The main objective of this project is to build an automatic RL search algorithm for network scaling.
These codes are tested with
Python3 == 3.8.5
PyTorch == 1.7.0
torchvision == 0.8.0
CUDA == 10.2
[Python Packages] PyYAML, parse
The below commands were verified on clean ubuntu 20.04 container (link: https://hub.docker.com/_/ubuntu , tag: latest)
apt-get update
apt-get install python3 python3-pip git
pip3 install torch torchvision PyYAML parse
git clone https://github.com/Janghyun1230/aisys2021_AutoML.git
python3 main.py -p [platform] -v [device] --latency [latency bound] --mem [memory bound] --id [process number]
Arguments
- platforms: raspberrypi , jetson , desktop
- device: cpu , cuda (only for jetson, desktop)
- latency: required latency bound in second (s)
- mem: required memory bound in MB
If running multi-process for the certain experimental setting (platform, device, latency, mem bounds), each process should have different id.
The code will return the best scale parameter and its validation accuracy from the search so far. The log will be
Note, the state (in the log, there are 'Start evaluating [state]') corresponds to a scale parameter (width, depth, resolution).

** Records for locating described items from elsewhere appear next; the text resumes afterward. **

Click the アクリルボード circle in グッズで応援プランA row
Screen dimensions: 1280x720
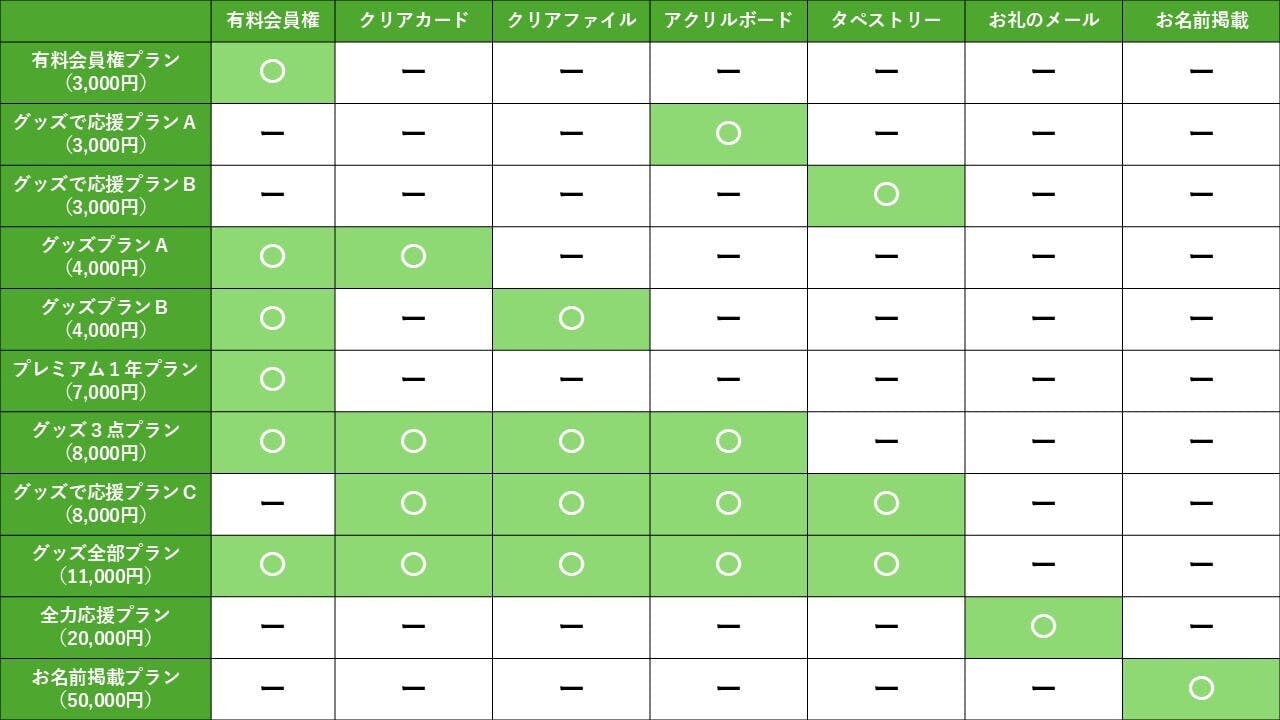(728, 133)
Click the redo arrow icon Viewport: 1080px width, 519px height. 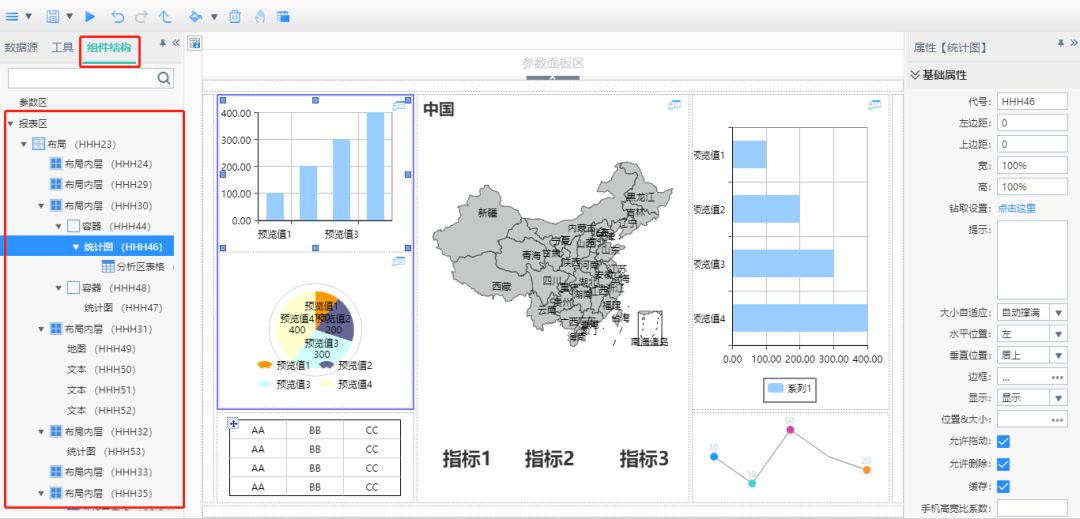pos(141,16)
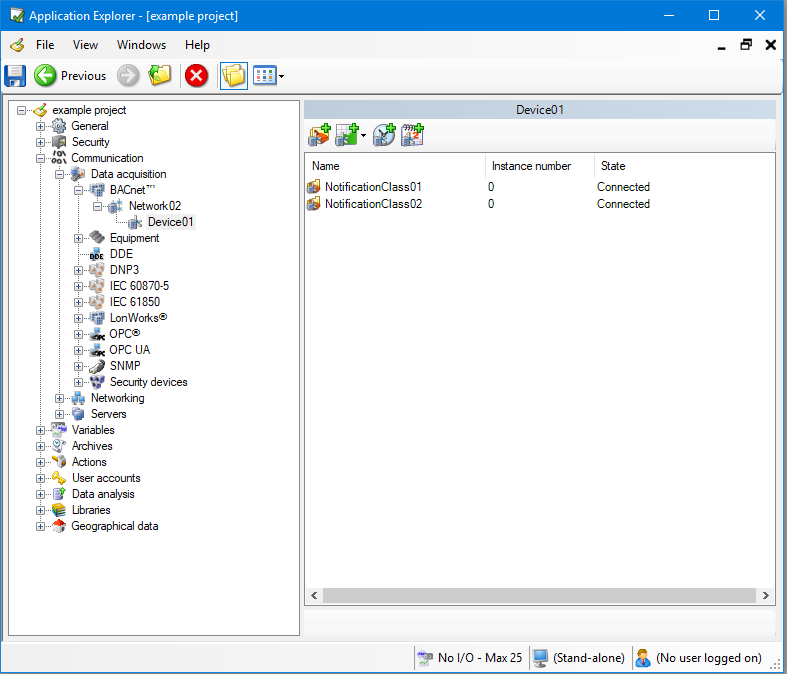787x674 pixels.
Task: Toggle the folder tree view button
Action: (233, 76)
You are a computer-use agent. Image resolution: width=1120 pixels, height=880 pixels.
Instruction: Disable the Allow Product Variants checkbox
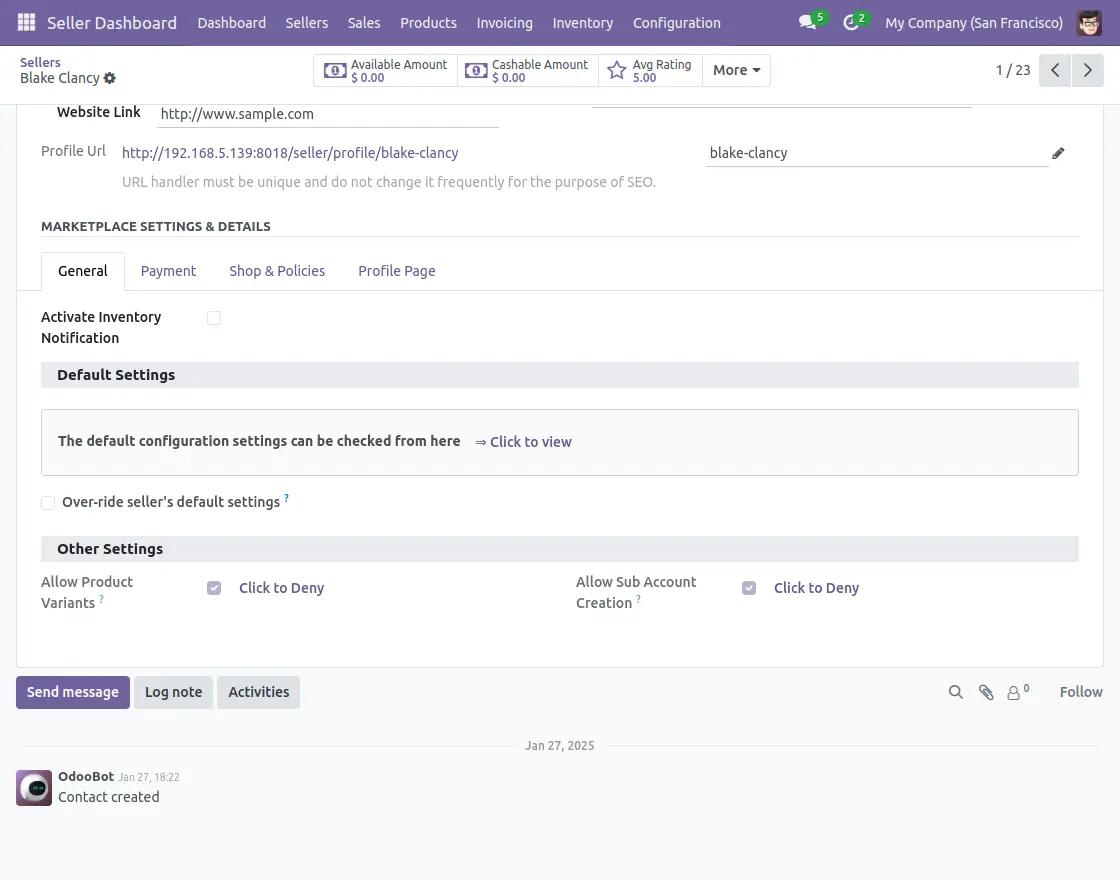tap(214, 588)
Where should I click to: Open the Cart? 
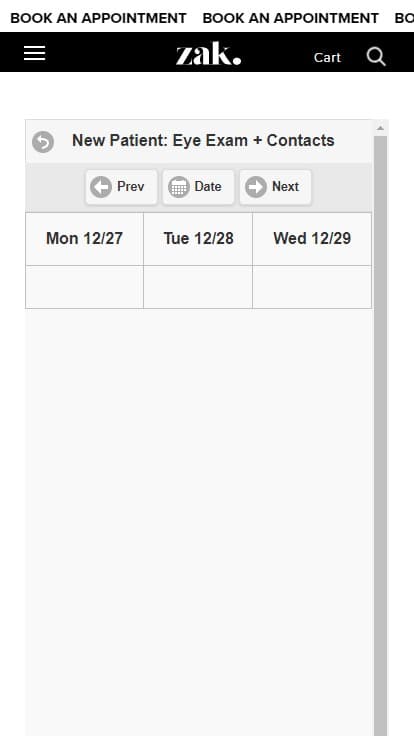point(327,57)
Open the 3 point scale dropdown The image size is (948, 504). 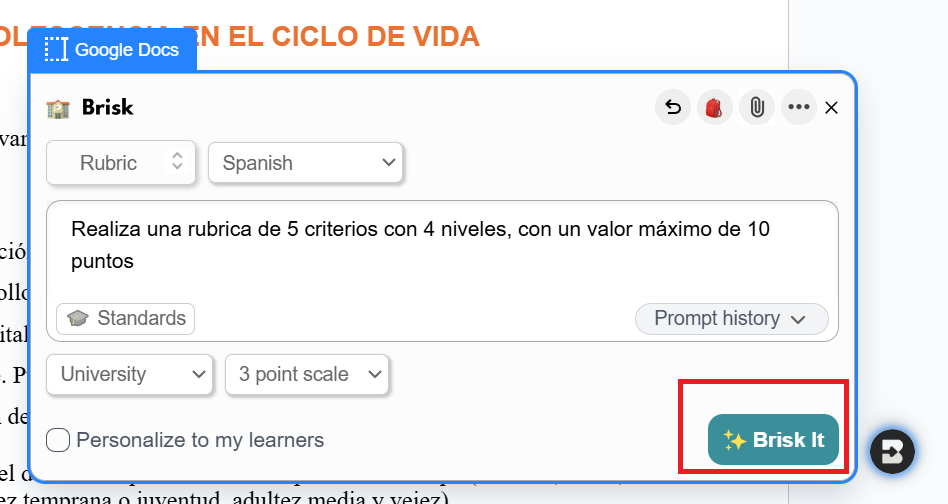pyautogui.click(x=307, y=375)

Our experiment on raspberrypi
python3 main.py -p raspberrypi -v cpu --latency 5 --mem 10
python3 main.py -p raspberrypi -v cpu --latency 5 --mem 100
Setting | Best state parameter (w,d,r) | Accuracy | Latency | Memory |
---|---|---|---|---|
latency 5s, mem 10MB | (0.6, 0.6, 32) | 66.6 % | 3.01 s | 9.05 MB |
latency 5s, mem 100MB | (1.0, 1.0, 32) | 71.3 % | 1.96 s | 48.18MB |
Our experiment on Jeston
python3 main.py -p jetson -v cpu --latency 1 --mem 500 -d 2.0 -w 2.0
python3 main.py -p jetson -v gpu --latency 1 --mem 500 -d 2.0 -w 2.0
Setting | Best state parameter (w,d,r) | Accuracy | Latency | Memory |
---|---|---|---|---|
CPU latency 1s, mem 500MB | (1.4, 1.5, 32) | 71.18 % | 0.89 s | 91.7 MB |
GPU latency 1s, mem 500MB | (1.9, 1.1, 36) | 71.34 % | 0.35s | 167.5 MB |
Notes
- Using the default setting (training on 30 epochs), it will take about 10 min ~ 1h for each evaluation of scale parameters (tested on single RTX-2080Ti, depends on the model scale).
- How much time to run the search will depend on the constraints and device settings. (generally 1~2 weeks on single GPU will be sufficient)
- The minimal search scale parameter is (0.1, 0.1, 4). If there are no parameter satisfying the constraints, "There are no possible architecture satisfying constraints!" will be returned.
python3 env.py -p [platform] -v [device] -w [width] -d [depth] -r [resolution] -e [training epoch]
This command will print model and return evaluation results including validation accuracy, latency, and memory. For the case of the initial state, run
python3 env.py -p desktop -v cuda -w 1.0 -d 1.0 -r 32 -e 1
python3 test.py
For details, please refer to our ppt slides 7, 8.